Now that you have a basic sound down that pitches up and down, it’s time to use the macro to modulate all sorts of other things in Massive. Remember, you want to convey how the engines and mechanics of the vehicle change, depending on how fast you drive. Here’s a list of things that you can potentially modulate!

Different Things To Modulate

Modulating filter and effects

You can modulate filters and effects. Remember that you can modulate each of the knobs, not just the ones I’ve chosen in this picture. Filters are a great choice, because they add some life to the sound over time that you wouldn’t otherwise get. The same goes with effects. You can smoothen some transitions, make it sound more sci-fi, rough, whatever you want with effects.

Modulating Insert Effects

Same goes with the insert effects in massive. Especially the saturation and distortion inserts are really great when trying to convey speed and aggressiveness in your engine/vehicle.

Modulating Noise

Modulating the noise is always great to fill out the sound and give it some subtle character. Again, you can really make an engine sound aggressive by using more noise, the higher the RPM gets. Also, try modulating the feedback!

Another very crucial step to adding life and getting your engine to sound more realistic, is playing around with the voicing of the sound. Raising the “Unisono”, “Pitch Cutoff” and “Wavetable Position”, will help fill out the sound and again, make it less tonal. It will also add a lot of complexity to the sound, which is something we usually want when creating engines, just to make them sound more like real mechanical structures.

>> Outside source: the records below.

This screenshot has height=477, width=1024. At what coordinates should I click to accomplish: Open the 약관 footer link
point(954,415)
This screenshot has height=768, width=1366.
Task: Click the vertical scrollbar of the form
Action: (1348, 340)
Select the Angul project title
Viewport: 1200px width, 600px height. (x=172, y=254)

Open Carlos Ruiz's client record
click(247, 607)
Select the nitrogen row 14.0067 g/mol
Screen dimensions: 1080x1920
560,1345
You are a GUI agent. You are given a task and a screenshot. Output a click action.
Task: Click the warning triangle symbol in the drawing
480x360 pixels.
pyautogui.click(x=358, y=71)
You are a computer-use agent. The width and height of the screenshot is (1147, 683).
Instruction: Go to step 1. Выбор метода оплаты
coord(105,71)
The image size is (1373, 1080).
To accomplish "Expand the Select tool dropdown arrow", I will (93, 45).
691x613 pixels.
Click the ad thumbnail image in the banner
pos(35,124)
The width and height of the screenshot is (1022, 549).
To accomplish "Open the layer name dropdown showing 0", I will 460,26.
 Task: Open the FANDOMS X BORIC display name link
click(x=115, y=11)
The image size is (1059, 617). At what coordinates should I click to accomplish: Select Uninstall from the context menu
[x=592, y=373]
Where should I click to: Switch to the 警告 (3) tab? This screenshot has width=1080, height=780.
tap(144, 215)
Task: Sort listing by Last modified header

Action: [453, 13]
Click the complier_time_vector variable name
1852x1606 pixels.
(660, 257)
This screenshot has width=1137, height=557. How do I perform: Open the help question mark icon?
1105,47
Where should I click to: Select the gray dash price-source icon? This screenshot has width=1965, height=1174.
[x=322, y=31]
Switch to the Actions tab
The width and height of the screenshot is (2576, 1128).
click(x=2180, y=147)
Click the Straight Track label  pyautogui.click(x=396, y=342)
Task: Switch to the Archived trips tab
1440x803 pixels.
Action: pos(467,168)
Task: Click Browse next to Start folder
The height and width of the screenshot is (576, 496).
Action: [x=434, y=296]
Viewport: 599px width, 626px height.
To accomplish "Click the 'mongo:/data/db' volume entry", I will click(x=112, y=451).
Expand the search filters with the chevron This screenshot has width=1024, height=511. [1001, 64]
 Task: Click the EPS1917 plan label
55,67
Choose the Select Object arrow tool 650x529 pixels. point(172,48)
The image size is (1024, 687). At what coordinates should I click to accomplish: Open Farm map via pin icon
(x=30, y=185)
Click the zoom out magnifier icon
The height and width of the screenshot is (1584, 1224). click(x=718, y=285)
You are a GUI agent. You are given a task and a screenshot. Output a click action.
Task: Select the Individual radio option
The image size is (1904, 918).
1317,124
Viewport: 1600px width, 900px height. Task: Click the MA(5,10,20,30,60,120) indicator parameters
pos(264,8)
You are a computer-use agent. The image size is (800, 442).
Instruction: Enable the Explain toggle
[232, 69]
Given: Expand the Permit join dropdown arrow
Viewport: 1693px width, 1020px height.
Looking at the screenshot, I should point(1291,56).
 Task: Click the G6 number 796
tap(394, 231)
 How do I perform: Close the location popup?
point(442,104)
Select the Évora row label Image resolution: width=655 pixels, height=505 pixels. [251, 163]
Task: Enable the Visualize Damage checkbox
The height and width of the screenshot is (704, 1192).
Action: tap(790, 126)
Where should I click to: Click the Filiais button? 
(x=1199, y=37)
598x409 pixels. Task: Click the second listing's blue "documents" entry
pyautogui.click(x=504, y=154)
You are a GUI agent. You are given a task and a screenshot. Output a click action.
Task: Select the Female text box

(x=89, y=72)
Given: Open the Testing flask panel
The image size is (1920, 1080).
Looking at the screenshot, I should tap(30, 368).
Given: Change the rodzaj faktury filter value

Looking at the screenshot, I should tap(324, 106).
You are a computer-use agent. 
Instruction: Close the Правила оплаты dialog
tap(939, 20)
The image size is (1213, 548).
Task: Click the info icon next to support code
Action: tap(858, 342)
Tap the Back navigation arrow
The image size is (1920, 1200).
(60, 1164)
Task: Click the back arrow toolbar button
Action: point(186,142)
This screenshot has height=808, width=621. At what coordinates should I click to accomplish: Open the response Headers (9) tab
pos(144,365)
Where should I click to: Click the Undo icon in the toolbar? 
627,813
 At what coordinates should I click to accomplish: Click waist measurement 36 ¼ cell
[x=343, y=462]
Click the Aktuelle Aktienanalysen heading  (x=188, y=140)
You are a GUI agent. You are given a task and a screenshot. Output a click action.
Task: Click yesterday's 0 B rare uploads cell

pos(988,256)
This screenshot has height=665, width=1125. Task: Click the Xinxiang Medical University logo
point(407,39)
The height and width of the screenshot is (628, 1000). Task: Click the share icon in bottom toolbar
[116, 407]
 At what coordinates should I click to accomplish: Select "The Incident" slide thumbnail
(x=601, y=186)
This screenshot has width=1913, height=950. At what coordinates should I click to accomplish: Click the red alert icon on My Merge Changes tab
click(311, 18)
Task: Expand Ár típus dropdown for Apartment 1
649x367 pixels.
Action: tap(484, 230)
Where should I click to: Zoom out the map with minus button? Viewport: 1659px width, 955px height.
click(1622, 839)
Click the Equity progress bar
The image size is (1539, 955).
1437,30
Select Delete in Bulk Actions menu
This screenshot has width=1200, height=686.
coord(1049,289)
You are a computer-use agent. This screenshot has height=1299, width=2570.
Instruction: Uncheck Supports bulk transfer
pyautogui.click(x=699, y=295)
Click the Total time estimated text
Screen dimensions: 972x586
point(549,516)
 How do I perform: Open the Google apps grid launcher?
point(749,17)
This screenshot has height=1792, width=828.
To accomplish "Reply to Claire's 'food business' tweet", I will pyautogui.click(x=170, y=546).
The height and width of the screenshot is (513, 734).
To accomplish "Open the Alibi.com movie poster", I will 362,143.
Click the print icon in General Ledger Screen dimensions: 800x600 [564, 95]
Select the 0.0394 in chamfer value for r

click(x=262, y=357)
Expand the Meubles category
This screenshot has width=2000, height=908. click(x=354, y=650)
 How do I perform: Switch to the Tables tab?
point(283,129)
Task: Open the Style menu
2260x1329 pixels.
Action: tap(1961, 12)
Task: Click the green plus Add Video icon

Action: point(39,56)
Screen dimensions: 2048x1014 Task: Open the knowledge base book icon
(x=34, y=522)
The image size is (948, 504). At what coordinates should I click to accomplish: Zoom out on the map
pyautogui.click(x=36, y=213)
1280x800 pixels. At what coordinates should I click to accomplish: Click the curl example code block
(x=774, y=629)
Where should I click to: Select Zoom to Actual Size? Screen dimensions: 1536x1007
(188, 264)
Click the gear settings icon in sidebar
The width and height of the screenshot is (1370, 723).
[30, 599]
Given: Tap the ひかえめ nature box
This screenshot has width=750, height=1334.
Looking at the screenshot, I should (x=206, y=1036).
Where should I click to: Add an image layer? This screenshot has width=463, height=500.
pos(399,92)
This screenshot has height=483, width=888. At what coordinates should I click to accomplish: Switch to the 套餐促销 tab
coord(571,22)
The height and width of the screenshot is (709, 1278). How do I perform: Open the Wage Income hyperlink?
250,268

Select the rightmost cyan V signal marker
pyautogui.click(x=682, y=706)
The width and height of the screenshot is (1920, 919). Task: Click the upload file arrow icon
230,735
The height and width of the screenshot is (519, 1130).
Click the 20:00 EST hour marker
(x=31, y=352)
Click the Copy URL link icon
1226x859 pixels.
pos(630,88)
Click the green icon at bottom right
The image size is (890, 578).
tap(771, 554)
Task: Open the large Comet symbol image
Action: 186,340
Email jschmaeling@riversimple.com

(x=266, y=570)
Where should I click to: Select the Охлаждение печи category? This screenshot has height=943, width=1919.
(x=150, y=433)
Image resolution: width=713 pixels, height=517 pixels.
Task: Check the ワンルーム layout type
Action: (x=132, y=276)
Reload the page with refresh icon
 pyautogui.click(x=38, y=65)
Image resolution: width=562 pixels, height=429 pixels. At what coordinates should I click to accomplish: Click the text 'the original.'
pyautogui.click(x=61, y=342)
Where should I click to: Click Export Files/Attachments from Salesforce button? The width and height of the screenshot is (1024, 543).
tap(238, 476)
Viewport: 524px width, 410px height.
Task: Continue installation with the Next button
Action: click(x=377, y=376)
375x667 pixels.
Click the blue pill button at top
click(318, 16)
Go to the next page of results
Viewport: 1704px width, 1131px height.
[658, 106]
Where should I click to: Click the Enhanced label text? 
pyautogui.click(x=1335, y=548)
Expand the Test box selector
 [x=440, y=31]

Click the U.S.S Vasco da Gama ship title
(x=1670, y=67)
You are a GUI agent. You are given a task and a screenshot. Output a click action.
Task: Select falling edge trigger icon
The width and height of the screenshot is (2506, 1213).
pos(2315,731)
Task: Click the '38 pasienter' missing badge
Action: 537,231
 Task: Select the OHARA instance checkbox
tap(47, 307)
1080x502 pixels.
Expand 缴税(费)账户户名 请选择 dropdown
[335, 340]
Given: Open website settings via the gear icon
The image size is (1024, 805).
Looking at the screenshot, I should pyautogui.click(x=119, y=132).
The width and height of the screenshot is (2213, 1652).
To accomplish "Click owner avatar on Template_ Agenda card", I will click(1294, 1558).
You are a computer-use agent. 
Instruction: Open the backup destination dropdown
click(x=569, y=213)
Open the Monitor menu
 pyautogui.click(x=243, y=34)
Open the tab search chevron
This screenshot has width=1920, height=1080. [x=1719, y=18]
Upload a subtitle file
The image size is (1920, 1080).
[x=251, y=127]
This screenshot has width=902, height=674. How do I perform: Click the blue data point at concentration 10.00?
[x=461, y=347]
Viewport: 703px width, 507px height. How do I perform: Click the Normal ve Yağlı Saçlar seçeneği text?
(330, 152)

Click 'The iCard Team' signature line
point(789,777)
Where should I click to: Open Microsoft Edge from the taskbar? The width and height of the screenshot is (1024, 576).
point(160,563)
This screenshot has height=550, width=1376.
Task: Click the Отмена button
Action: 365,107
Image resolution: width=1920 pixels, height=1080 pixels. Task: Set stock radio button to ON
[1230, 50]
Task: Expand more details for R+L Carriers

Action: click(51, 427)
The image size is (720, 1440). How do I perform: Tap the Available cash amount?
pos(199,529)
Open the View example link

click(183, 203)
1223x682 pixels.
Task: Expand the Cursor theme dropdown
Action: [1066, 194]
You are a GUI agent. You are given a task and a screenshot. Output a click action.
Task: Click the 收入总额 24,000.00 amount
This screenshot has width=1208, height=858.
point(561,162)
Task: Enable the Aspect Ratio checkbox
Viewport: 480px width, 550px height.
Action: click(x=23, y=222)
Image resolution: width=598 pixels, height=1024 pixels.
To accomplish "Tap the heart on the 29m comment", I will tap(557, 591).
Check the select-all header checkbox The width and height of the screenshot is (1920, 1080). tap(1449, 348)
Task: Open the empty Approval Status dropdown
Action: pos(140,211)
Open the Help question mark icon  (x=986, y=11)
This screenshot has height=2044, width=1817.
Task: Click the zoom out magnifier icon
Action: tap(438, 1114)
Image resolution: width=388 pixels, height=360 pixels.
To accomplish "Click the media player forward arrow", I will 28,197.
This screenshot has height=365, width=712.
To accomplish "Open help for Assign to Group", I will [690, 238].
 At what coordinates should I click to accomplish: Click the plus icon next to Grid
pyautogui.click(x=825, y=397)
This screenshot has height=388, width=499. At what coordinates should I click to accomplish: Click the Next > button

Another thing you can do to change the sound drastically, is to change the oscillator mode (no idea if that what it’s actually called). Especially changing an oscillator’s mode to formant can give some much needed high end and intensity to a sound, and can be really powerful when it’s modulated.

It’s of course also worth mentioning that you can also put effects on the track itself, although you can’t control these with the macro. You might want to put on some reverb or tremolo, control the sound with a compressor and some EQ’s, and so forth.

Example Time!

Here’s a quick engine sound that I threw together in 5 minutes, just to demonstrate how quick and powerful this method can be when you get a hang of it.

Quick Engine Sound Example

Here’s how that engine sound looked it massive;

Getting Loops Ready For Implementation

The downside with this method is that you can’t directly take the sound you created into something like Wwise and FMOD, so we have to be a little creative with things. The best way I’ve found to implement this, is to render several loops at different macro percentages. It all depends on your needs.

Rendering loops at different macro percentages

In the picture above I’ve simply used automation on the macro, to let it render at different percentages. After that, you have to take those files and make seamless loops out of them. I recommend going with either 10% or 20% increments when rendering.

What you would now do on the middleware side of things, is to crossfade between all these loops with an RPM parameter and use some pitching, EQ and maybe tremolo so make the transitions smoother. You get almost the exact same sound at you would in Massive, with some slight differences of course, but you still retain that sense of complexity that your engine inside of Massive had.

That’s it for today! Hope you all enjoyed it, and be sure to let me know if it was useful!


  1. Make 5 different engines using the method shown above.
  2. Make an engine while modulating every single thing you can think of, inside of Massive.
  3. Try the process of exporting an engine with automation increments a couple of different times.
  4. Try implementing the engine in your favourite middleware and make it work.
  5. Make a little scene in Unity, Unreal (or whatever you like) where you can drive a car, and then make a RPM parameter that you can hook your engine sound up to.